During the months of June and July we will be featuring our soon-to-be alumni as they look back on their time at Hamline University. Today's featured grad is Jan LaRoche. Jan lives in East Moline, Illinois.
What do you do when you’re not working on packets?I am a teen services librarian at the Moline Public Library in Moline, IL. I have an amazing husband and two wonderful children. We love to watch movies and play board games, and spend as much time as possible outdoors—camping, fishing, hiking, boating, etc.
How did you hear about the Hamline MFAC Program?I was looking for information about MFA programs online and came across a list on the Poets & Writers site. When I came to Hamline’s entry I did a double take because I actually knew several of the faculty names. (Swati was listed first, so I give her the most credit.) I had no idea there were MFA programs specifically designed for writing for children and teens. The more I read about the program, the more I knew it would be a perfect fit for me. And it has been!
What was your writing experience prior to entering the program?I’ve dabbled in writing my whole life, sometimes more seriously than others. I completed my first novel several years back, followed by a couple more over the years. Despite this, I knew I needed more help in crafting these stories into something publishable. Online classes, workshops, and writers conferences only went so far.

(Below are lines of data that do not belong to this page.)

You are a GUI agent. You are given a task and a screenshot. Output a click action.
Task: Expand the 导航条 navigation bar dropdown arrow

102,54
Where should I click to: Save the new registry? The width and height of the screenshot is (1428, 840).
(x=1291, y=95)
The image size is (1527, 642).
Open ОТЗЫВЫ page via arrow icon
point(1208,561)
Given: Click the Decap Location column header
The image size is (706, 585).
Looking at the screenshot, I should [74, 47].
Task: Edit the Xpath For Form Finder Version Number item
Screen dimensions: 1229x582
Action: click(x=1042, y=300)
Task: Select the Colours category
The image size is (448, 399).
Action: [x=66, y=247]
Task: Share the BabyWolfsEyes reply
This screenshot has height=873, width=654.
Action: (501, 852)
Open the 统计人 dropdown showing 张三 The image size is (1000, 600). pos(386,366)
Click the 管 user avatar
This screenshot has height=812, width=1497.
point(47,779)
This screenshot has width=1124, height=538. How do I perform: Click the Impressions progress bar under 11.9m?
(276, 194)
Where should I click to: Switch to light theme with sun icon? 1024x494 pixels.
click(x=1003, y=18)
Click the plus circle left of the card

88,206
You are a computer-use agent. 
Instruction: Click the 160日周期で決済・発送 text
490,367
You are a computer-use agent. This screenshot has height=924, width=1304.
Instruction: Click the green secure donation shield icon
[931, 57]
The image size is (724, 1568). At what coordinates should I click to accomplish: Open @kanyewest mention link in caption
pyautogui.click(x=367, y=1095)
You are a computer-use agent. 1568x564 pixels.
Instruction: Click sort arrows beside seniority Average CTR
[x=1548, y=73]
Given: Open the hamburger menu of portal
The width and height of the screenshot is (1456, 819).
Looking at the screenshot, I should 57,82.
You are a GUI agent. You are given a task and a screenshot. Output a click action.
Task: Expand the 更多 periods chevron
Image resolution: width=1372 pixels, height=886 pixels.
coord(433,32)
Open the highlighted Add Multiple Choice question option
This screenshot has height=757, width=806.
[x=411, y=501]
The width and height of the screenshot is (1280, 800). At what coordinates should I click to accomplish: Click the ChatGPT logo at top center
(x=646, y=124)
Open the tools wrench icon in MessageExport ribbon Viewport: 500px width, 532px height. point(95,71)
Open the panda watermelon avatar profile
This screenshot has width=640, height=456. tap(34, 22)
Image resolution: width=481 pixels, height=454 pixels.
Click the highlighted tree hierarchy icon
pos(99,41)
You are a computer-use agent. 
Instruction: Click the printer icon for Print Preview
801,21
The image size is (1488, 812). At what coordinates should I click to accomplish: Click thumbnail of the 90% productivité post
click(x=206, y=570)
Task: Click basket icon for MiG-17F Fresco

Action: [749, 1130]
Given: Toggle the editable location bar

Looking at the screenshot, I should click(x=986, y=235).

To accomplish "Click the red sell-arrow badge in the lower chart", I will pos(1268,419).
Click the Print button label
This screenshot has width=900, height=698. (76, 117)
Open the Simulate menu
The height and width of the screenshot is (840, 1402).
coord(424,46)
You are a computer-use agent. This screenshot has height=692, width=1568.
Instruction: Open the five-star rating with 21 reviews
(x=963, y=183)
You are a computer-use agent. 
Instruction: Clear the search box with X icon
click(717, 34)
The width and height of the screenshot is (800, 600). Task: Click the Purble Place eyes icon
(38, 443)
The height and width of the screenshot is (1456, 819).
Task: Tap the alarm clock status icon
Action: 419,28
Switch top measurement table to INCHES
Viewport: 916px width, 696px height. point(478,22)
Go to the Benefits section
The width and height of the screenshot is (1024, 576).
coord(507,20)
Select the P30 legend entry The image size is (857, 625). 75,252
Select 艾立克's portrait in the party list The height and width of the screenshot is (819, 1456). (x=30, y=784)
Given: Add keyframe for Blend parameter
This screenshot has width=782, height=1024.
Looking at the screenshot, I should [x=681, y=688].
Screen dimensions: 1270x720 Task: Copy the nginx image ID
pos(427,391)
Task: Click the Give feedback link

What do you especially remember about your first residency?First and foremost, how kind, welcoming, and supportive everyone was. Faculty, staff, graduate assistants, and fellow students were the most amazing people I’d ever met. I think I still harbored the belief that “real” writers were somehow above the average human. Then Anne Ursu admitted she didn’t know what the theme of Breadcrumbs was until long after she’d written it. I began to realize, and finally believe, that it was actually possible for me to achieve my dream. And it would be a lot of hard work that I would enjoy every minute of.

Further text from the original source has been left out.